* Exercise requirements:
Copy the records from the line containing "Given: Click the" through the end of the records, substituting "input sources" for "input methods" and changing nothing else. Leave the pictures out.

* Material for this exercise:
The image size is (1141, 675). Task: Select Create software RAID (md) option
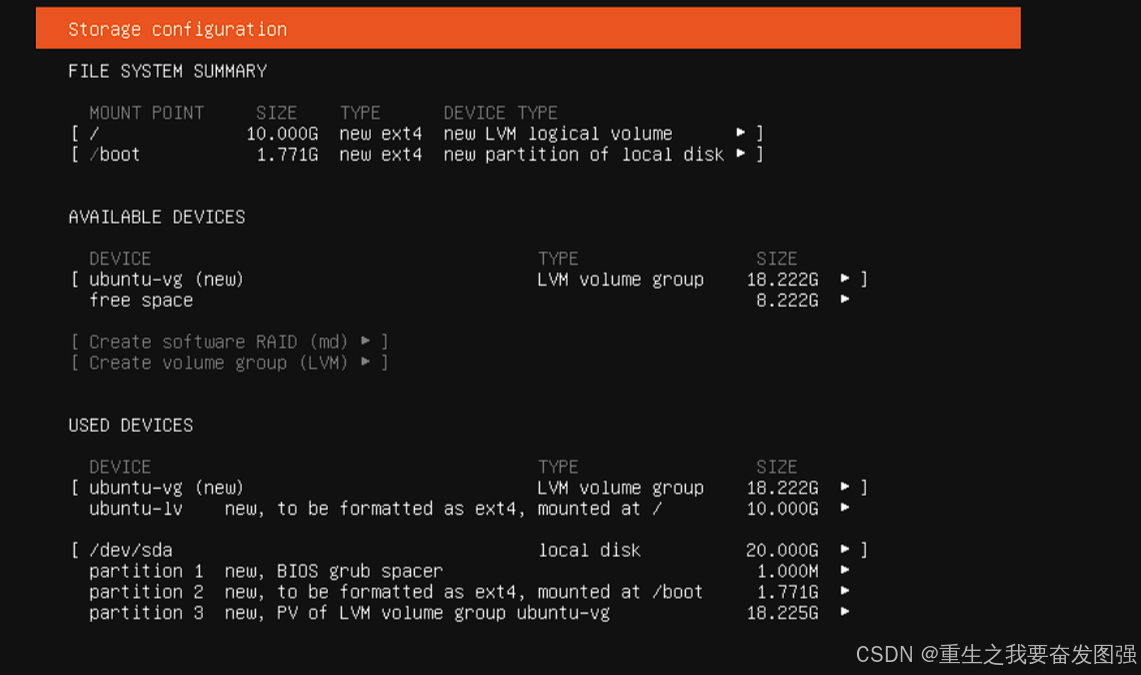pos(229,341)
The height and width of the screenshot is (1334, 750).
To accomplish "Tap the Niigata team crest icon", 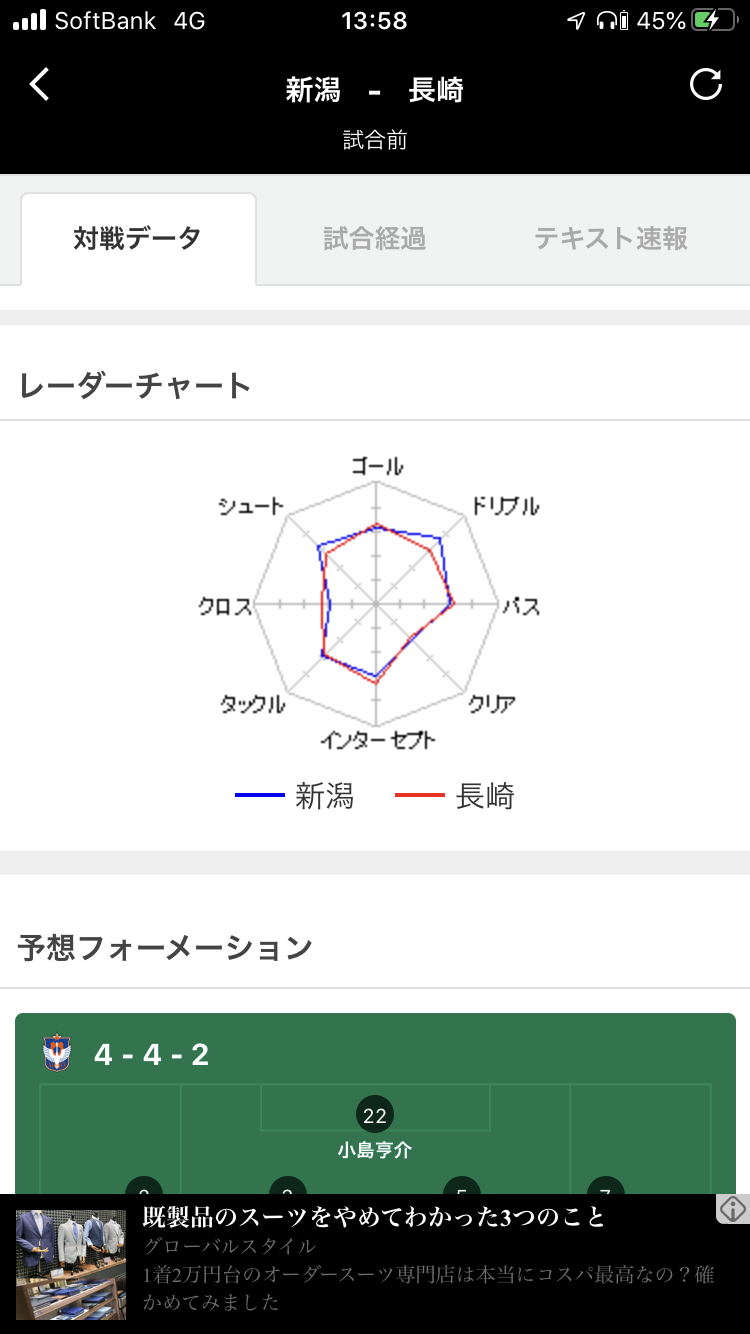I will click(58, 1054).
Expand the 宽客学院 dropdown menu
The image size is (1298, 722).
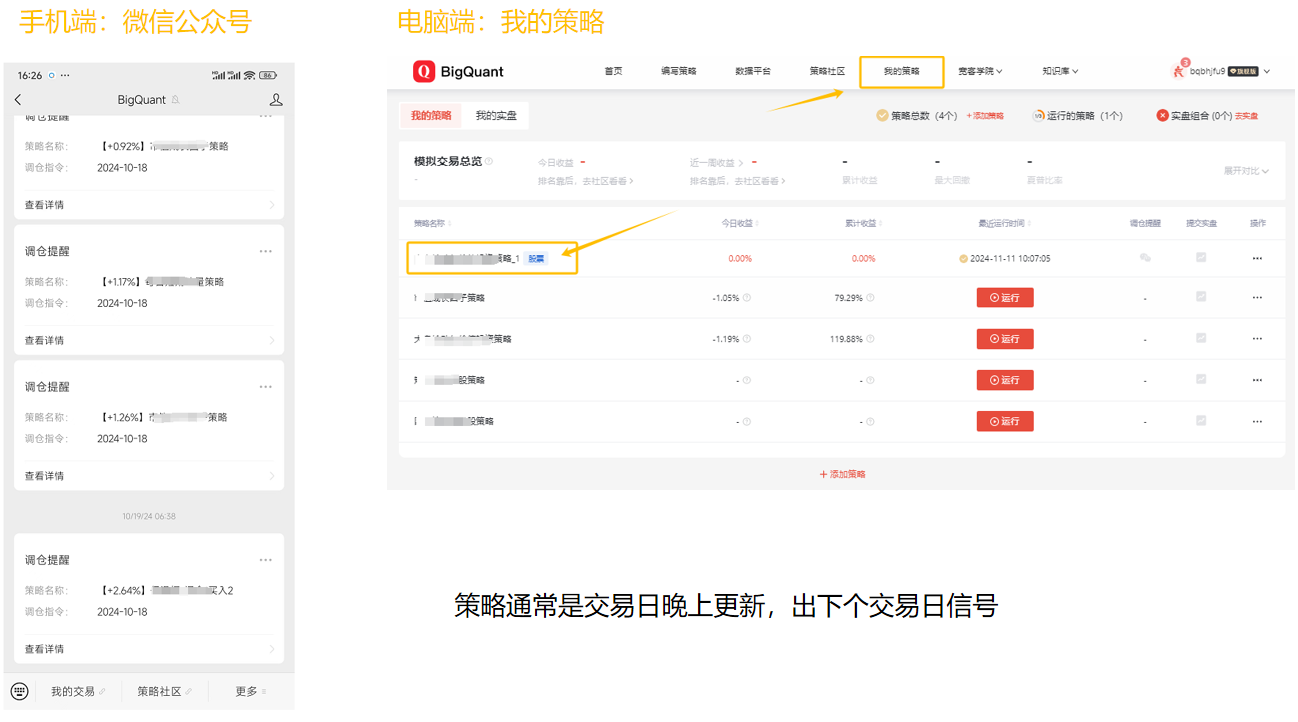979,71
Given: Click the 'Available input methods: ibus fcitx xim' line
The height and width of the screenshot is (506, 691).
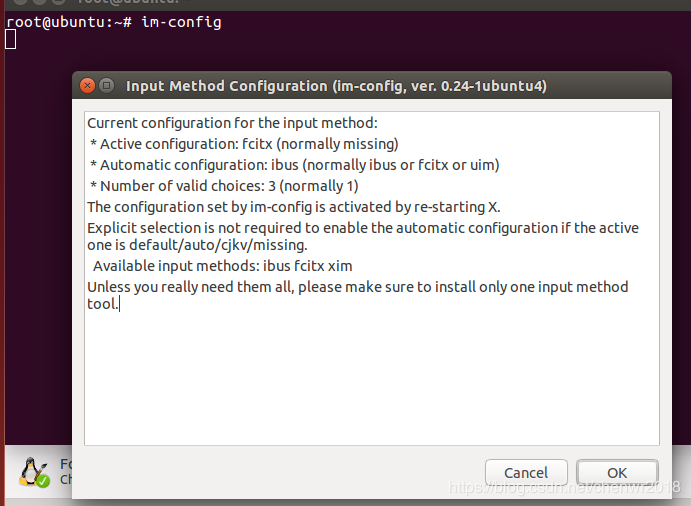Looking at the screenshot, I should pyautogui.click(x=222, y=265).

* Reply to the task:
Given: Click the 'Available input sources: ibus fcitx xim' line
The height and width of the screenshot is (506, 691).
Looking at the screenshot, I should pyautogui.click(x=222, y=265).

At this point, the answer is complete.